Ce que l'auteur a dit, ce n'est pas ce qu'il a voulu dire. Son intention étoit de déclarer que les indigents auroient droit aux secours de la Communauté ! Mais alors il faut déterminer comment ces secours doivent se lever, se distribuer. Il faut organiser l'administration qui doit assister les pauvres, créer les officiers qui doivent constater son besoin, et régler la manière dont il doit procéder pour mettre son droit en valeur.

Le soulagement de l'indigence est une des plus belles branches de la civilisation. Dans l'état de nature, autant qu'on peut s'en faire une idée ceux qui ne peuvent pas se procurer de quoi vivre, meurent de faim. Il faut qu'il existe un superflu dans une classe nombreuse de la société, avant qu'on puisse en appliquer une partie au maintien des pauvres. Mais on peut imaginer un tel état de pauvreté, une telle famine, qu'il ne seroit pas possible

de donner du pain à tous ceux qui en manquent. Comment peut-on faire de ce devoir de bienfaisance un droit absolu? c'est donner à la classe indigente l'idée la plus fausse et la plus dangereuse: ce n'est pas seulement ôter aux pauvres toute reconnoissance pour leurs bienfaiteurs, c'est leur mettre les armes à la main contre tous les propriétaires.

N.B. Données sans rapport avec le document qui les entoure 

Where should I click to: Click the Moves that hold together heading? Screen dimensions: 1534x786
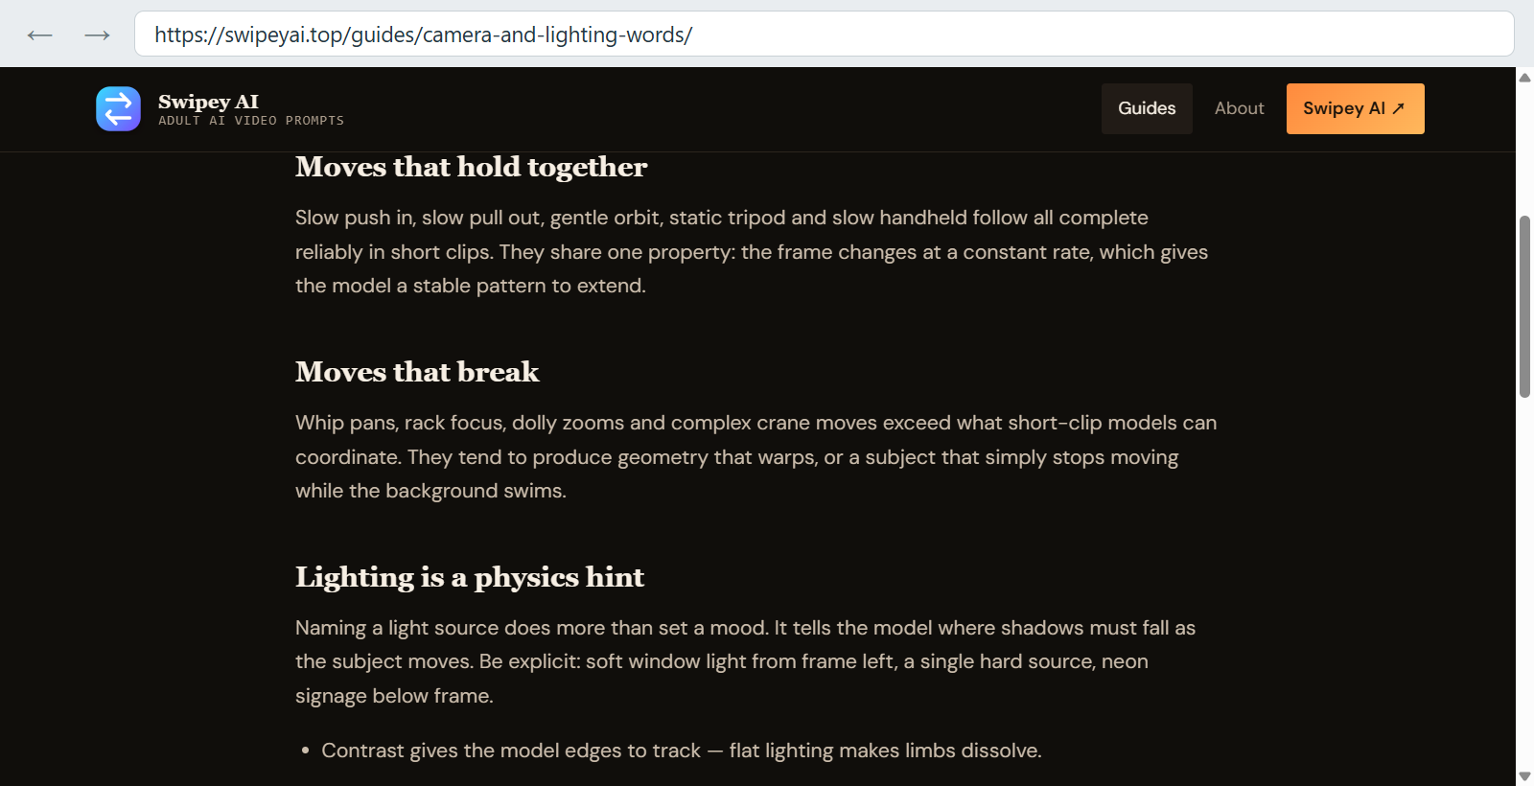(x=472, y=167)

Je sais bien que l'auteur se défendroit contre toutes les conséquences pernicieuses qui découlent si manifestement de ses principes, par la clause qu'il a insérée, qu'on n'a jamais le droit de nuire à autrui et que la loi peut mettre des bornes à l'exercice de toutes les branches de la liberté : mais cette clause réduit tout à rien car si la loi peut mettre des bornes, jusqu'à ce qu'on les connoisse, quelle connoissance a-t-on de son droit? quel usage en peuton faire! Rien de plus captieux qu'une déclaration qui me donne ce qu'elle autorise à me reprendre. Ainsi rédigée, elle pourroit être reçue à Maroc et à Alger, sans faire ni bien ni mal.

FIN.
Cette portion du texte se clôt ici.